Task statement | When you write the records again, keep every line exactly as it was.

[[ Input data open ]]

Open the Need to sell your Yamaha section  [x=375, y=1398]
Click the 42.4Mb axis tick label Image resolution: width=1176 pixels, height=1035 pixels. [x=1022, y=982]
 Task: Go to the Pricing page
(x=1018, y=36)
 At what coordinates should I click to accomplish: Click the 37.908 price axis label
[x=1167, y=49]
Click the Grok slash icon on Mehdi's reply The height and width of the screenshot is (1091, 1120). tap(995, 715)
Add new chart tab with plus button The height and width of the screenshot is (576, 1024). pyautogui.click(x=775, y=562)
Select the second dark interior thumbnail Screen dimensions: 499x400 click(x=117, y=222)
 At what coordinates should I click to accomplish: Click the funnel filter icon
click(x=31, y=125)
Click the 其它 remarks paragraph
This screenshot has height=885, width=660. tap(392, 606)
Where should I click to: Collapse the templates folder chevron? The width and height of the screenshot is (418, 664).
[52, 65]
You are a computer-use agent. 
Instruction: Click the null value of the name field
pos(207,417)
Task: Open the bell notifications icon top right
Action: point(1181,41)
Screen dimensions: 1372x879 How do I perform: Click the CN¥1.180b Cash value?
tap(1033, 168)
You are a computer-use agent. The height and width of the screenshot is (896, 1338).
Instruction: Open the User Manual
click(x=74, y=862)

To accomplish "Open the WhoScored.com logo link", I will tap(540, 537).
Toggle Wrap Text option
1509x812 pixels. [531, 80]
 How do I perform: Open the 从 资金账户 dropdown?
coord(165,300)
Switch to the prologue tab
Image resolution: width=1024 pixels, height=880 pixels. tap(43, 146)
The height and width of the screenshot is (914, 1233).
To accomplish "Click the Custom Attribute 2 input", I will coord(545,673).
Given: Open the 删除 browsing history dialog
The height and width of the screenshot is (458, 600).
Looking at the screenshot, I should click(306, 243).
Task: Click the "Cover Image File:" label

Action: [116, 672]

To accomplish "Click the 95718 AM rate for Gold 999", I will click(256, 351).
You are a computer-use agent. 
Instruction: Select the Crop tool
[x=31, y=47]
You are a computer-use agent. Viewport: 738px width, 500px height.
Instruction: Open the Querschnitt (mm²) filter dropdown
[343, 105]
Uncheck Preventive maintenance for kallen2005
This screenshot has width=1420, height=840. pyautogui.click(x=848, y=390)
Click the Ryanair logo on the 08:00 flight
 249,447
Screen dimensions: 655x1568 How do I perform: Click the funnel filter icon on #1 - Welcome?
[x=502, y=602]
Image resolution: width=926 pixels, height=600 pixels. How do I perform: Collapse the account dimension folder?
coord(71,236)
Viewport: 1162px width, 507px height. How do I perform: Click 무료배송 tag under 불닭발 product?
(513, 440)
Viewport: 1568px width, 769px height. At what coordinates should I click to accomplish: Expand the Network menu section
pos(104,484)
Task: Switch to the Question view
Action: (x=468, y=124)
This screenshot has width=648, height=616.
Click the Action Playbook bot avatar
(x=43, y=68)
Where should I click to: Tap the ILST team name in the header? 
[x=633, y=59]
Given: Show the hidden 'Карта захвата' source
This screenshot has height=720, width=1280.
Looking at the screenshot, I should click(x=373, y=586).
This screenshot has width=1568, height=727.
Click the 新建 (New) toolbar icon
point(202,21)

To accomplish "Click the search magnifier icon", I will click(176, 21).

[[ Input data closed ]]

Expected answer |
Open the Need to sell your Yamaha section  [x=375, y=1398]
Click the 42.4Mb axis tick label Image resolution: width=1176 pixels, height=1035 pixels. [x=1022, y=982]
 Task: Go to the Pricing page
(x=1018, y=36)
 At what coordinates should I click to accomplish: Click the 37.908 price axis label
[x=1167, y=49]
Click the Grok slash icon on Mehdi's reply The height and width of the screenshot is (1091, 1120). tap(995, 715)
Add new chart tab with plus button The height and width of the screenshot is (576, 1024). pyautogui.click(x=775, y=562)
Select the second dark interior thumbnail Screen dimensions: 499x400 click(x=117, y=222)
 At what coordinates should I click to accomplish: Click the funnel filter icon
click(x=31, y=125)
Click the 其它 remarks paragraph
This screenshot has height=885, width=660. tap(392, 606)
Where should I click to: Collapse the templates folder chevron? The width and height of the screenshot is (418, 664).
[52, 65]
You are a computer-use agent. 
Instruction: Click the null value of the name field
pos(207,417)
Task: Open the bell notifications icon top right
Action: point(1181,41)
Screen dimensions: 1372x879 How do I perform: Click the CN¥1.180b Cash value?
tap(1033, 168)
You are a computer-use agent. The height and width of the screenshot is (896, 1338).
Instruction: Open the User Manual
click(x=74, y=862)

To accomplish "Open the WhoScored.com logo link", I will tap(540, 537).
Toggle Wrap Text option
1509x812 pixels. [531, 80]
 How do I perform: Open the 从 资金账户 dropdown?
coord(165,300)
Switch to the prologue tab
Image resolution: width=1024 pixels, height=880 pixels. tap(43, 146)
The height and width of the screenshot is (914, 1233).
To accomplish "Click the Custom Attribute 2 input", I will coord(545,673).
Given: Open the 删除 browsing history dialog
The height and width of the screenshot is (458, 600).
Looking at the screenshot, I should click(306, 243).
Task: Click the "Cover Image File:" label

Action: [116, 672]

To accomplish "Click the 95718 AM rate for Gold 999", I will click(256, 351).
You are a computer-use agent. 
Instruction: Select the Crop tool
[x=31, y=47]
You are a computer-use agent. Viewport: 738px width, 500px height.
Instruction: Open the Querschnitt (mm²) filter dropdown
[343, 105]
Uncheck Preventive maintenance for kallen2005
This screenshot has width=1420, height=840. pyautogui.click(x=848, y=390)
Click the Ryanair logo on the 08:00 flight
 249,447
Screen dimensions: 655x1568 How do I perform: Click the funnel filter icon on #1 - Welcome?
[x=502, y=602]
Image resolution: width=926 pixels, height=600 pixels. How do I perform: Collapse the account dimension folder?
coord(71,236)
Viewport: 1162px width, 507px height. How do I perform: Click 무료배송 tag under 불닭발 product?
(513, 440)
Viewport: 1568px width, 769px height. At what coordinates should I click to accomplish: Expand the Network menu section
pos(104,484)
Task: Switch to the Question view
Action: (x=468, y=124)
This screenshot has width=648, height=616.
Click the Action Playbook bot avatar
(x=43, y=68)
Where should I click to: Tap the ILST team name in the header? 
[x=633, y=59]
Given: Show the hidden 'Карта захвата' source
This screenshot has height=720, width=1280.
Looking at the screenshot, I should click(x=373, y=586).
This screenshot has width=1568, height=727.
Click the 新建 (New) toolbar icon
point(202,21)

To accomplish "Click the search magnifier icon", I will click(176, 21).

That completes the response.